Mendengar komentar Alex atau lebih tepat candaannya, Cane melepaskan tautan tangannya perlahan. Mereka saling bertukar pandang dan Luca berlahan menempatkan diri duduk di samping Cane. Obrolan berlanjut semakin lama apalagi karena Luca datang dengan membawa makanan.

"Luc, kok datengnya telat sih."

"Biasa, pahlawan kan selalu dateng telat," Luca menyombongkan dirinya. Mendengarnya, Cane dan Thue mengernyitkan alisnya. Mereka kemudian bertukar pandang. "Cuh...cuh... dasar nggak waras," gelak tawa kemudian mengudara. Baik dari Cane, Thue, Alex, dan Luca sendiri.

Hari ini Cane, Alex, dan Thue selesai bermain di hamparan sawah dan sungai. Untuk refreshing pikir mereka. Cane sendiri merasa tadi adalah saat-saat yang sangat seru. Dimana udara yang sedang mereka hirup itu belum terkontaminasi dengan polusi, kemudian bagaimana mereka tadi harus melompat untuk menyebrangi aliran irigrasi selebar 1 meter, atau sensasi ketegangan yang mereka alami ketika mereka tau di sekeliling mereka terdapat puluhan ular mengintai yang siap menyemburkan bisanya. Thue bahkan berteriak histeris ketika melihat kepala ular menyembul dari dedaunan yang gugur. Mereka bertiga berlari kencang saat itu dan walaw! Disinilah mereka berahkir. Di perbatasan hutan dengan pemukiman warga.

Mereka berhenti sejenak untuk bernafas dan ketika hendak melanjutkan perjalanan pulang, mereka melihat sosok Luca yang sedang menghampiri.

"Oh itu Marini!!"

"Hai Lucaa!"

Alex dan Thue melambai ke arah Luca. Luca membalasnya. Cane sendiri hanya terdiam. Mengarahkan pandangannya ke arah Luca yang entah asumsinya benar atau tidak, jika Luca juga sedang memandangnya. Dada Cane berdesir kencang. Sebuah senyum lebar tanpa disadari telah terpasang apik di wajah Cane.

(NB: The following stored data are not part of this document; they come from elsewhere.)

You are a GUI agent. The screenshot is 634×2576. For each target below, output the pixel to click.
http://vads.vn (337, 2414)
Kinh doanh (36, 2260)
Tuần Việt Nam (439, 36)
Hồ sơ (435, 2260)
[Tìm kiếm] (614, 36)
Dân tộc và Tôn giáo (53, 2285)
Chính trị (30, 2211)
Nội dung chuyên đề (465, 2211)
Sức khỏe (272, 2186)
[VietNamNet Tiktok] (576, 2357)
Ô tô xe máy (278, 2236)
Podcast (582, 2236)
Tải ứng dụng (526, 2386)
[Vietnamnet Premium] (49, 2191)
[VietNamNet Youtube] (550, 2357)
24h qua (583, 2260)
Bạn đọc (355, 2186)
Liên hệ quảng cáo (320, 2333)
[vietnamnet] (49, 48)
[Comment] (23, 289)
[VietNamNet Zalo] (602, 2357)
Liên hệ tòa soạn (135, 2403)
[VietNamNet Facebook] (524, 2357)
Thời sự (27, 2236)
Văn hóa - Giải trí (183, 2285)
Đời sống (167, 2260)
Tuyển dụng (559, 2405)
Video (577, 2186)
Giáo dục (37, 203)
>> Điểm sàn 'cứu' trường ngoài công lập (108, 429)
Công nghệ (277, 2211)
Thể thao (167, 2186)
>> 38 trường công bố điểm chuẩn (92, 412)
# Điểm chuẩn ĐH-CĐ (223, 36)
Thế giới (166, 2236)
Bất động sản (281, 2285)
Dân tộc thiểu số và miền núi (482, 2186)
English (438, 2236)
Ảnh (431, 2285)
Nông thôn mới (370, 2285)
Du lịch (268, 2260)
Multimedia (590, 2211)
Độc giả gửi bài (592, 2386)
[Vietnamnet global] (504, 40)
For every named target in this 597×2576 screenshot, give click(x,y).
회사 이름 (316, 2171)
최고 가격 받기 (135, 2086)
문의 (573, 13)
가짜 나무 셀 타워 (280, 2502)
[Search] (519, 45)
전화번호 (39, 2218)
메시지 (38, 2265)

Cane berlari kencang menuju Luca dan menubruknya dengan pelukan erat. Luca tersenyum dan membalas pelukan Cane dengan tidak kalah eratnya. Mengangkat tubuh Cane dan berputar mengikuti alur hantaman tubuh mereka.

Hatinya merasa hangat. Baik Cane maupun Luca tersenyum. Satu hal pasti yang baru saja Cane sadari. Adalah Luca yang selalu ada untuknya. Membuka lengannya lebar-lebar untuk menyambut Cane. Memeluknya erat ketika Cane butuh kehangatan. Dan yang hal terpentingnya adalah Cane suka pelukan hangat.

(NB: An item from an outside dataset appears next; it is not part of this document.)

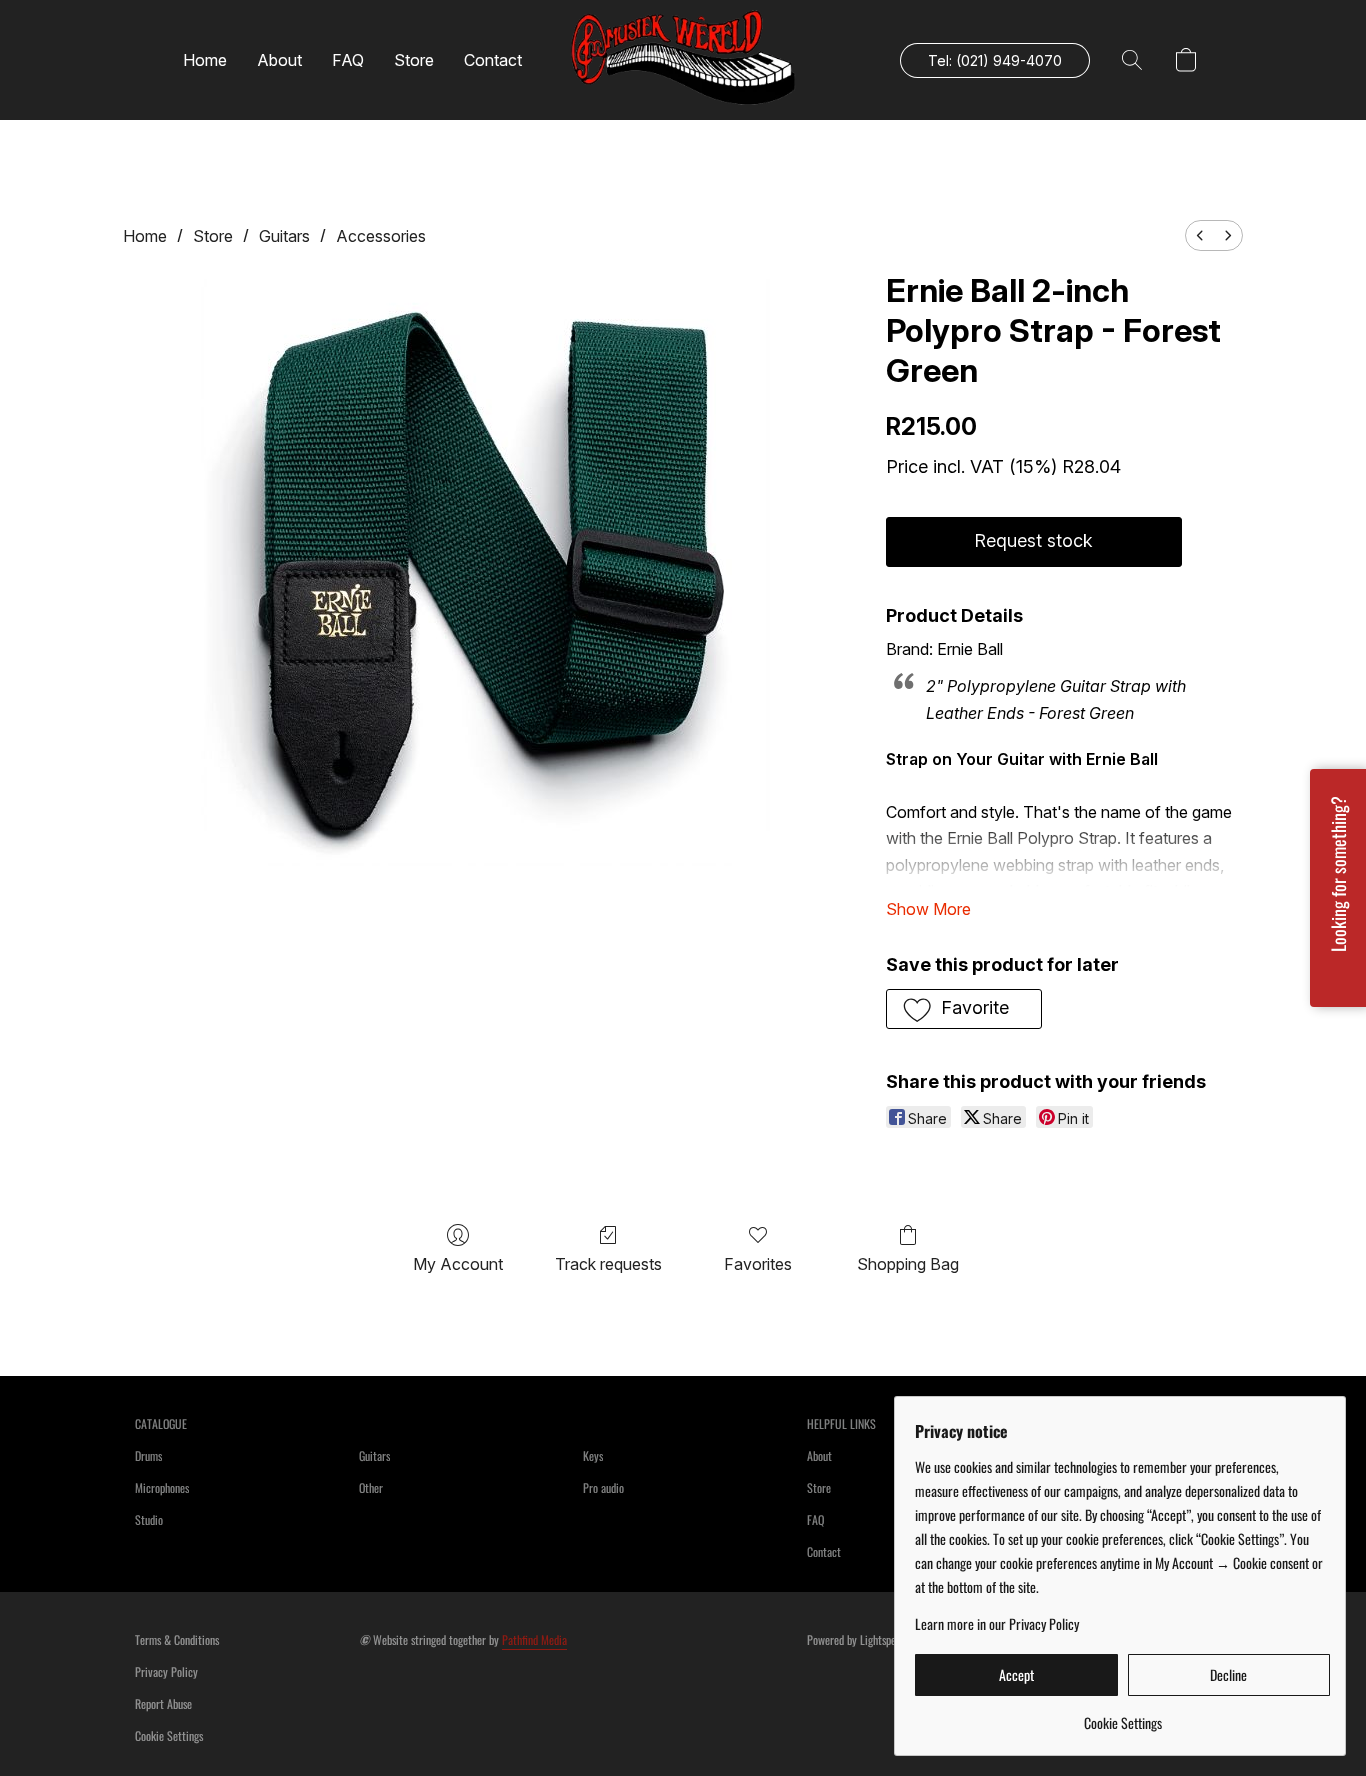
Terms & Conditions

Alex dan Thue berjalan beriringan menyusul Cane dan Luca. "Duh, baru nggak ketemu sehari aja udah kaya gini," goda Alex. Cane tertawa. Ia kemudian melepaskan tangannya dari tubuh Luca. "Apasih Lex. Kalo kamu cemburu sini biar aku peluk juga," Cane melangkah mendekati Alex dan mengulurkan tangannya. Alex sendiri balik tertawa dan siap menyambut Cane.

"Ayo pulang!" Luca menarik lengan Cane dengan paksa, kemudian merangkulnya berjalan menjauhi Alex.

"Woy Luca!!" Alex hendak protes namun Thue menggeleng. Memberi tanda Alex untuk tidak membuka suara lagi. Alex mendengus, mereka kemudian menyusul Cane dan Luca untuk pulang.